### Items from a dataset
—————

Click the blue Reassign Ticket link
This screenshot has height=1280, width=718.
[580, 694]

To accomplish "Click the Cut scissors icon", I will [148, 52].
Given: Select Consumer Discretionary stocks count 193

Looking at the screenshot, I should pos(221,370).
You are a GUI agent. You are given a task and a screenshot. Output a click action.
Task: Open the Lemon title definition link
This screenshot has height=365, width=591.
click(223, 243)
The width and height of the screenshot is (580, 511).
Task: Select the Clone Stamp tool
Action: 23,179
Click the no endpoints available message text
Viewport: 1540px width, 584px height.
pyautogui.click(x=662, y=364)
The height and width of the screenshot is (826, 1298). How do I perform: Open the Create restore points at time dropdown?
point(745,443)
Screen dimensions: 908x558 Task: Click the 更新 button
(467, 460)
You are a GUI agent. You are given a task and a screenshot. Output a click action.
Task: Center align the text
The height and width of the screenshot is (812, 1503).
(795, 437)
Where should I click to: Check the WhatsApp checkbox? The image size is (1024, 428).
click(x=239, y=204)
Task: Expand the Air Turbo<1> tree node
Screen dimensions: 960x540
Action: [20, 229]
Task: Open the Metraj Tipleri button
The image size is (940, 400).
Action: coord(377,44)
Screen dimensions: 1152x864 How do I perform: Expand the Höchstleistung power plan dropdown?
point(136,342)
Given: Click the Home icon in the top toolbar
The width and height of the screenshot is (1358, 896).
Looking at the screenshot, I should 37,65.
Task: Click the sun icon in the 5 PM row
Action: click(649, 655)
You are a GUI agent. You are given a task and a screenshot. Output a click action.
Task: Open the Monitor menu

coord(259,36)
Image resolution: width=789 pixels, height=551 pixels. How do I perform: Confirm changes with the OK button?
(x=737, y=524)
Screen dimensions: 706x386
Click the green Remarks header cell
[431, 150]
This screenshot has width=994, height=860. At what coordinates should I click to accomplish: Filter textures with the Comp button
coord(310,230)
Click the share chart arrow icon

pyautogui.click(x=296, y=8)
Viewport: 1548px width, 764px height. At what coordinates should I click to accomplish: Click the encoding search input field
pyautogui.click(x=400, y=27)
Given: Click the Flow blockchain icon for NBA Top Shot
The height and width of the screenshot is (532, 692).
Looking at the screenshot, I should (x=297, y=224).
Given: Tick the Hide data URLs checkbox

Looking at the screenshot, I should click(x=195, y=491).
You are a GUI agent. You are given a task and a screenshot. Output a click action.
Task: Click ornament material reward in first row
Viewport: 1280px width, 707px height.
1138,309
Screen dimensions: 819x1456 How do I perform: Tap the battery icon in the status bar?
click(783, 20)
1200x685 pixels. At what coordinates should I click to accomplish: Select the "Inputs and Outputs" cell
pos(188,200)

—————

### TASK DIRECTIONS
Your answer must be the full set of records above, reproduced exactly.

### SOLUTION
Click the blue Reassign Ticket link
This screenshot has height=1280, width=718.
[580, 694]

To accomplish "Click the Cut scissors icon", I will [148, 52].
Given: Select Consumer Discretionary stocks count 193

Looking at the screenshot, I should pos(221,370).
You are a GUI agent. You are given a task and a screenshot. Output a click action.
Task: Open the Lemon title definition link
This screenshot has height=365, width=591.
click(223, 243)
The width and height of the screenshot is (580, 511).
Task: Select the Clone Stamp tool
Action: 23,179
Click the no endpoints available message text
Viewport: 1540px width, 584px height.
pyautogui.click(x=662, y=364)
The height and width of the screenshot is (826, 1298). How do I perform: Open the Create restore points at time dropdown?
point(745,443)
Screen dimensions: 908x558 Task: Click the 更新 button
(467, 460)
You are a GUI agent. You are given a task and a screenshot. Output a click action.
Task: Center align the text
The height and width of the screenshot is (812, 1503).
(795, 437)
Where should I click to: Check the WhatsApp checkbox? The image size is (1024, 428).
click(x=239, y=204)
Task: Expand the Air Turbo<1> tree node
Screen dimensions: 960x540
Action: [20, 229]
Task: Open the Metraj Tipleri button
The image size is (940, 400).
Action: coord(377,44)
Screen dimensions: 1152x864 How do I perform: Expand the Höchstleistung power plan dropdown?
point(136,342)
Given: Click the Home icon in the top toolbar
The width and height of the screenshot is (1358, 896).
Looking at the screenshot, I should 37,65.
Task: Click the sun icon in the 5 PM row
Action: click(649, 655)
You are a GUI agent. You are given a task and a screenshot. Output a click action.
Task: Open the Monitor menu

coord(259,36)
Image resolution: width=789 pixels, height=551 pixels. How do I perform: Confirm changes with the OK button?
(x=737, y=524)
Screen dimensions: 706x386
Click the green Remarks header cell
[431, 150]
This screenshot has width=994, height=860. At what coordinates should I click to accomplish: Filter textures with the Comp button
coord(310,230)
Click the share chart arrow icon

pyautogui.click(x=296, y=8)
Viewport: 1548px width, 764px height. At what coordinates should I click to accomplish: Click the encoding search input field
pyautogui.click(x=400, y=27)
Given: Click the Flow blockchain icon for NBA Top Shot
The height and width of the screenshot is (532, 692).
Looking at the screenshot, I should (x=297, y=224).
Given: Tick the Hide data URLs checkbox

Looking at the screenshot, I should click(x=195, y=491).
You are a GUI agent. You are given a task and a screenshot. Output a click action.
Task: Click ornament material reward in first row
Viewport: 1280px width, 707px height.
1138,309
Screen dimensions: 819x1456 How do I perform: Tap the battery icon in the status bar?
click(783, 20)
1200x685 pixels. At what coordinates should I click to accomplish: Select the "Inputs and Outputs" cell
pos(188,200)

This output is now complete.